Mesmo assim, o jornal da entidade estudantil continuou publicando matérias que a chamavam de transfóbica. Ela pediu que o diretor da universidade desse um basta e ele recusou-se a intervir. “Grande parte da minha energia foi consumida com alegações infundadas de ‘transfobia’. Houve um custo pessoal significativo, o uso do meu tempo de descanso, noites sem dormir e temor por minha própria segurança física nas instalações dos alunos do campus. Eu considerei renunciar.”, declarou Ann Henderson.

A reitora organizou um jantar para mulheres, mas ele foi boicotado pelas entidades estudantis femininas. Alegavam que o apoiar o evento significaria abandonar as mulheres trans. Foi feito um abaixo-assinado online mentindo, dizendo que a reitora deveria sair por ter retuitado comentários transfóbicos. O diretor mais uma vez se recusou a intervir temendo que a situação escalasse.

Ann Henderson disse que vários estudantes e funcionários a procuraram dizendo que tinham medo de ter as carreiras arruinadas por algo que disseram, que estavam sendo alvo de ataques por pensar diferente ou que não se sentiam à vontade para debater nada na universidade. Diante disso, imagino a dificuldade de produzir conhecimentos novos.

A cultura do cancelamento só prospera onde é tolerada. Ela consiste na demolição das regras básicas das sociedades liberais para adoção da lógica de matilha. Grupos que creem estar 100% certos e lutando por um bem maior podem destroçar como bem entenderem indivíduos que ameaçarem esse ideal, mesmo que a ameaça seja imaginária. Eles podem porque é por um bem maior.
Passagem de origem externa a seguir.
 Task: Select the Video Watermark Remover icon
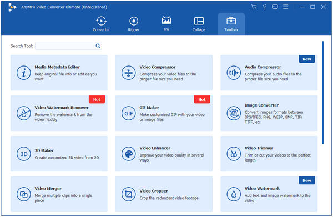click(23, 113)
Historiador famoso no Reino Unido e também professor em Endimburgo, Tom Devine acredita que entramos em uma era sinistra de censura, que é como um vírus maligno que precisa ser extirpado. "Compartilho as preocupações que foram expressas tanto em particular quanto na mídia sobre o efeito inibidor e os graves danos psicológicos e sociais que podem ser causados tanto por ataques online quanto por investigações desnecessariamente punitivas sobre alunos e funcionários que expressam opiniões consideradas ofensivas por alguns.”

Muitas pessoas reclamam que hoje as pessoas se ofendem com tudo. Também tenho essa sensação, mas não creio que o problema está aí, está na reação. Todos nós já fomos ofendidos e ofendemos por querer e sem querer.

Para quem apanha dói igual, pouco importa o motivo do tapa. Mas nada justifica que a reação contra quem ofendeu seja sempre de uma massa colérica e incontrolável, independentemente das intenções ou da verdade da acusação. Não é possível lutar por respeito a regras sem obedecer regra nenhuma.